We also consulted with women with lived experience of both family violence and homelessness (See Katherine Schofield’s article in this edition) and together with the University of Melbourne interviewed frontline family violence workers on their perspectives. (6) A picture emerged of a fragmented, difficult to navigate service system: as one woman put it: ‘It would be good having people all in one service. You need it at the right time, and the right place. It can be quite overwhelming, repeating yourself. You start to give up’.

It was clear ‘Safe at Home’ would not be appropriate or desired by every woman, while the need for closer integration of services was paramount whatever the housing outcome.

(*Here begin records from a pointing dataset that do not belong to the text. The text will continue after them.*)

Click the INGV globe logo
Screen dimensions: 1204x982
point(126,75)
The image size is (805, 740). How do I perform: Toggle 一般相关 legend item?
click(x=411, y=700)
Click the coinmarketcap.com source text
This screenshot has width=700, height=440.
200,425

This collective body of work has led to enriched understandings of the necessary elements in ‘safe at home.’ One example concerns perpetrator accountability, perhaps initially perceived as the need for a strengthened justice response, and more exclusions of men from their home. But we heard from women and frontline workers that women often did not want a solution which made their partners homeless; they remained concerned for the mental health and wellbeing of their partners or wanted to preserve the relationship. They also felt they would be less safe if the perpetrator was angry and adrift without support. With this more nuanced and complex picture, initiatives for perpetrator accommodation and behaviour change programs were recognised as integral to a successful ‘Safe at Home’ response.

The Future

‘Safe at Home’ in Victoria has been re-invigorated by these conversations. We know that just tinkering around the edges of family violence practice and policy will not bring about necessary and fundamental system changes. McAuley is now proposing a trial of ‘Safe at Home’ based on these foundations (See the article by Emma Constantine in this edition). It is an opportunity that we must not let slip.

 

 

Endnotes
  1. Spinney A, Blandy S, Hulse K 2013, Preventing homelessness for women and children who have experienced domestic and family violence, AHURI Research and Policy Bulletin, Issue No 164, Melbourne.
  2. Mc Ferran L 2007, Taking back the castle: how Australia is making the home safer for women and children, Issues paper 14, Aust Domestic and Family Violence Clearinghouse, University of NSW.
  3. Brunton C. Tyson B 2017, ‘Leaving violent men: A study of women’s experiences of separation in Victoria’. https://journals.sagepub.com/home/anj
  4. It included police, courts, family violence, services for perpetrators, and homelessness services.
  5. Breckenridge J, Cripps K, Whitten T, Burton M, Dubler N, Suchting M 2021, National Audit of Keeping Women Safe in their Homes/Safe at Home Programs: Jurisdictional Report – Australian Capital Territory, Gendered Violence Research Network, Sydney.
  6. Soraghan K, Bignold J, Humphreys C, Grgat J and Kan M, Keeping Family Violence Victims ‘Safe at Home’ Practitioner Perspectives, Parity, vol. 35, 01, March 2022.

In April 2023, McAuley was a sponsor of ‘Parity’, the national journal of the Council to Homeless Persons. The special edition focused on ‘Safe at Home approaches.